**TASK DESCRIPTION**
Each entry in the listing must be set down again word for word.

**ENTRIES PROVIDED**
((

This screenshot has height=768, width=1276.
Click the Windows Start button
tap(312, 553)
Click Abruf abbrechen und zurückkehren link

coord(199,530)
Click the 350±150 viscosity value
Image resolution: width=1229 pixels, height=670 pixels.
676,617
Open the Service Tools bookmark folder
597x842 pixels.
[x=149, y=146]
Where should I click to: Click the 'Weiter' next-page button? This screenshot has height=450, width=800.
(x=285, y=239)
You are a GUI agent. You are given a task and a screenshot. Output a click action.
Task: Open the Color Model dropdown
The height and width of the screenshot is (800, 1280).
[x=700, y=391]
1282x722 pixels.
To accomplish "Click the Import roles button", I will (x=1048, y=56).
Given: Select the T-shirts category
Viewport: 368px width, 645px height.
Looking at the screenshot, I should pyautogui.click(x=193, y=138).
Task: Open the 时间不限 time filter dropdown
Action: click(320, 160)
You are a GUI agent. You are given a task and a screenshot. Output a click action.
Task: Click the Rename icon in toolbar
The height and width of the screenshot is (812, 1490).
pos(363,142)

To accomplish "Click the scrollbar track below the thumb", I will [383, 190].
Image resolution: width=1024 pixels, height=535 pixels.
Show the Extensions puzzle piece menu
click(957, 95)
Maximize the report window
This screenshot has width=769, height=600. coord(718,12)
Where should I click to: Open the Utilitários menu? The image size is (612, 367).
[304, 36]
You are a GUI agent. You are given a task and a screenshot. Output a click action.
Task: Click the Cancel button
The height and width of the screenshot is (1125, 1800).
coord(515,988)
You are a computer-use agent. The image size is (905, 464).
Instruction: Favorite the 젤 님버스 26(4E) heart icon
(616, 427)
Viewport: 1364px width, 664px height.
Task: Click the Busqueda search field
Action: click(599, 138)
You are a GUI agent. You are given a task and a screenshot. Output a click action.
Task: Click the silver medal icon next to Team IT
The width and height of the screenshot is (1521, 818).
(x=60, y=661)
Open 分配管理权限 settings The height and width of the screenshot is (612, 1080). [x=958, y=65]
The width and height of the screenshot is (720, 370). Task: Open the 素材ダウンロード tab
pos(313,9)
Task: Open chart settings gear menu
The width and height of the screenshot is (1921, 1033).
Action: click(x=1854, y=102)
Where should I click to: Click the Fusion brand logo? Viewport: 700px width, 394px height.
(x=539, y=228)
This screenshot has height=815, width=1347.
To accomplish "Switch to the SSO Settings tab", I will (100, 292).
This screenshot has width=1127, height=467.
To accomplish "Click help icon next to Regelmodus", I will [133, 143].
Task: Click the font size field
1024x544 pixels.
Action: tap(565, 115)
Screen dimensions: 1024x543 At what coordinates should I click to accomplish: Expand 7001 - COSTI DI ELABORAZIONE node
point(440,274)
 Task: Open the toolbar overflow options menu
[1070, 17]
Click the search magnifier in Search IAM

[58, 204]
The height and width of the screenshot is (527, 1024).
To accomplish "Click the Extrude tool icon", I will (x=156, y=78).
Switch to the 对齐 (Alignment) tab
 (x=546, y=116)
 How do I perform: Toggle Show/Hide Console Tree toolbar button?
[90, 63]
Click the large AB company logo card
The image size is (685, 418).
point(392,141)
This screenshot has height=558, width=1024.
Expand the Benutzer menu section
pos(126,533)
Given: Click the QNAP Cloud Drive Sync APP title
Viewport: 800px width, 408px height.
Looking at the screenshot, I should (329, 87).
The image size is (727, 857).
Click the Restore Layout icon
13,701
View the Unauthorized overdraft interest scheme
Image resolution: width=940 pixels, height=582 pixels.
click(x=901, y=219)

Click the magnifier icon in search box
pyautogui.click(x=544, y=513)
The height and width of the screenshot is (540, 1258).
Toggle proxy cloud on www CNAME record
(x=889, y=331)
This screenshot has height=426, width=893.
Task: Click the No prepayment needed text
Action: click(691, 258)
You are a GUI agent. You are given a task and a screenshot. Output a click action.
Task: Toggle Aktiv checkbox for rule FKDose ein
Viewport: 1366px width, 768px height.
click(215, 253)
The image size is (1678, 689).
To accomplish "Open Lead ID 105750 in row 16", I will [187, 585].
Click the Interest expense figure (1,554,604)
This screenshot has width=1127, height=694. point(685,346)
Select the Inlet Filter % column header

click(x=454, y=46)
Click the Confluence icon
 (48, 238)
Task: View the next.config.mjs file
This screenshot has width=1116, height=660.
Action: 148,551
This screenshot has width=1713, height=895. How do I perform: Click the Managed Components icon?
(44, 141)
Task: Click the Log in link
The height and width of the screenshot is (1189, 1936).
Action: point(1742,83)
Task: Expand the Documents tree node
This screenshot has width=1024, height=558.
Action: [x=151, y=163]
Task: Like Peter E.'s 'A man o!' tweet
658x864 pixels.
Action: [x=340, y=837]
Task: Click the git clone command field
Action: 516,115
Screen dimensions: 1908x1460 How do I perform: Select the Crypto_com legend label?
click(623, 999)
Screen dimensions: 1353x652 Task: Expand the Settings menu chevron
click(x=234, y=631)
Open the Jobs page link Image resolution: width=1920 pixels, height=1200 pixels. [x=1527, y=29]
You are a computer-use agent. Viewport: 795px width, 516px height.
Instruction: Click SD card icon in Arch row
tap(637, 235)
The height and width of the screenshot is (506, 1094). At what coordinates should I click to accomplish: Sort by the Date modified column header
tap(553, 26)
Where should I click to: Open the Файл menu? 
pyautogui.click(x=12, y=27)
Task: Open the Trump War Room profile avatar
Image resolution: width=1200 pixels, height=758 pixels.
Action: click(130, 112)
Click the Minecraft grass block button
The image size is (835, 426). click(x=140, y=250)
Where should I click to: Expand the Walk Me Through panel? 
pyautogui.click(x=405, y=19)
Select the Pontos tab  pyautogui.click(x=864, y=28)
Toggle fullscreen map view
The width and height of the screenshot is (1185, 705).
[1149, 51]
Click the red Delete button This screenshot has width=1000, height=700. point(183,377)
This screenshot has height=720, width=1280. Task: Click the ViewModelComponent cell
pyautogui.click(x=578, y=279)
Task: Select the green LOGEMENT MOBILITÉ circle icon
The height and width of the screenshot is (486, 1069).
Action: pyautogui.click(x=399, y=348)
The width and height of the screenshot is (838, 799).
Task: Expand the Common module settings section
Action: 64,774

))

**TASK ANSWER**
This screenshot has height=768, width=1276.
Click the Windows Start button
tap(312, 553)
Click Abruf abbrechen und zurückkehren link

coord(199,530)
Click the 350±150 viscosity value
Image resolution: width=1229 pixels, height=670 pixels.
676,617
Open the Service Tools bookmark folder
597x842 pixels.
[x=149, y=146]
Where should I click to: Click the 'Weiter' next-page button? This screenshot has height=450, width=800.
(x=285, y=239)
You are a GUI agent. You are given a task and a screenshot. Output a click action.
Task: Open the Color Model dropdown
The height and width of the screenshot is (800, 1280).
[x=700, y=391]
1282x722 pixels.
To accomplish "Click the Import roles button", I will (x=1048, y=56).
Given: Select the T-shirts category
Viewport: 368px width, 645px height.
Looking at the screenshot, I should pyautogui.click(x=193, y=138).
Task: Open the 时间不限 time filter dropdown
Action: click(320, 160)
You are a GUI agent. You are given a task and a screenshot. Output a click action.
Task: Click the Rename icon in toolbar
The height and width of the screenshot is (812, 1490).
pos(363,142)

To accomplish "Click the scrollbar track below the thumb", I will [383, 190].
Image resolution: width=1024 pixels, height=535 pixels.
Show the Extensions puzzle piece menu
click(957, 95)
Maximize the report window
This screenshot has width=769, height=600. coord(718,12)
Where should I click to: Open the Utilitários menu? The image size is (612, 367).
[304, 36]
You are a GUI agent. You are given a task and a screenshot. Output a click action.
Task: Click the Cancel button
The height and width of the screenshot is (1125, 1800).
coord(515,988)
You are a computer-use agent. The image size is (905, 464).
Instruction: Favorite the 젤 님버스 26(4E) heart icon
(616, 427)
Viewport: 1364px width, 664px height.
Task: Click the Busqueda search field
Action: click(599, 138)
You are a GUI agent. You are given a task and a screenshot. Output a click action.
Task: Click the silver medal icon next to Team IT
The width and height of the screenshot is (1521, 818).
(x=60, y=661)
Open 分配管理权限 settings The height and width of the screenshot is (612, 1080). [x=958, y=65]
The width and height of the screenshot is (720, 370). Task: Open the 素材ダウンロード tab
pos(313,9)
Task: Open chart settings gear menu
The width and height of the screenshot is (1921, 1033).
Action: click(x=1854, y=102)
Where should I click to: Click the Fusion brand logo? Viewport: 700px width, 394px height.
(x=539, y=228)
This screenshot has height=815, width=1347.
To accomplish "Switch to the SSO Settings tab", I will (100, 292).
This screenshot has width=1127, height=467.
To accomplish "Click help icon next to Regelmodus", I will [133, 143].
Task: Click the font size field
1024x544 pixels.
Action: tap(565, 115)
Screen dimensions: 1024x543 At what coordinates should I click to accomplish: Expand 7001 - COSTI DI ELABORAZIONE node
point(440,274)
 Task: Open the toolbar overflow options menu
[1070, 17]
Click the search magnifier in Search IAM

[58, 204]
The height and width of the screenshot is (527, 1024).
To accomplish "Click the Extrude tool icon", I will (x=156, y=78).
Switch to the 对齐 (Alignment) tab
 (x=546, y=116)
 How do I perform: Toggle Show/Hide Console Tree toolbar button?
[90, 63]
Click the large AB company logo card
The image size is (685, 418).
point(392,141)
This screenshot has height=558, width=1024.
Expand the Benutzer menu section
pos(126,533)
Given: Click the QNAP Cloud Drive Sync APP title
Viewport: 800px width, 408px height.
Looking at the screenshot, I should (329, 87).
The image size is (727, 857).
Click the Restore Layout icon
13,701
View the Unauthorized overdraft interest scheme
Image resolution: width=940 pixels, height=582 pixels.
click(x=901, y=219)

Click the magnifier icon in search box
pyautogui.click(x=544, y=513)
The height and width of the screenshot is (540, 1258).
Toggle proxy cloud on www CNAME record
(x=889, y=331)
This screenshot has height=426, width=893.
Task: Click the No prepayment needed text
Action: click(691, 258)
You are a GUI agent. You are given a task and a screenshot. Output a click action.
Task: Toggle Aktiv checkbox for rule FKDose ein
Viewport: 1366px width, 768px height.
click(215, 253)
The image size is (1678, 689).
To accomplish "Open Lead ID 105750 in row 16", I will [187, 585].
Click the Interest expense figure (1,554,604)
This screenshot has width=1127, height=694. point(685,346)
Select the Inlet Filter % column header

click(x=454, y=46)
Click the Confluence icon
 (48, 238)
Task: View the next.config.mjs file
This screenshot has width=1116, height=660.
Action: 148,551
This screenshot has width=1713, height=895. How do I perform: Click the Managed Components icon?
(44, 141)
Task: Click the Log in link
The height and width of the screenshot is (1189, 1936).
Action: point(1742,83)
Task: Expand the Documents tree node
This screenshot has width=1024, height=558.
Action: [x=151, y=163]
Task: Like Peter E.'s 'A man o!' tweet
658x864 pixels.
Action: [x=340, y=837]
Task: Click the git clone command field
Action: 516,115
Screen dimensions: 1908x1460 How do I perform: Select the Crypto_com legend label?
click(623, 999)
Screen dimensions: 1353x652 Task: Expand the Settings menu chevron
click(x=234, y=631)
Open the Jobs page link Image resolution: width=1920 pixels, height=1200 pixels. [x=1527, y=29]
You are a computer-use agent. Viewport: 795px width, 516px height.
Instruction: Click SD card icon in Arch row
tap(637, 235)
The height and width of the screenshot is (506, 1094). At what coordinates should I click to accomplish: Sort by the Date modified column header
tap(553, 26)
Where should I click to: Open the Файл menu? 
pyautogui.click(x=12, y=27)
Task: Open the Trump War Room profile avatar
Image resolution: width=1200 pixels, height=758 pixels.
Action: click(130, 112)
Click the Minecraft grass block button
The image size is (835, 426). click(x=140, y=250)
Where should I click to: Expand the Walk Me Through panel? 
pyautogui.click(x=405, y=19)
Select the Pontos tab  pyautogui.click(x=864, y=28)
Toggle fullscreen map view
The width and height of the screenshot is (1185, 705).
[1149, 51]
Click the red Delete button This screenshot has width=1000, height=700. point(183,377)
This screenshot has height=720, width=1280. Task: Click the ViewModelComponent cell
pyautogui.click(x=578, y=279)
Task: Select the green LOGEMENT MOBILITÉ circle icon
The height and width of the screenshot is (486, 1069).
Action: pyautogui.click(x=399, y=348)
The width and height of the screenshot is (838, 799).
Task: Expand the Common module settings section
Action: 64,774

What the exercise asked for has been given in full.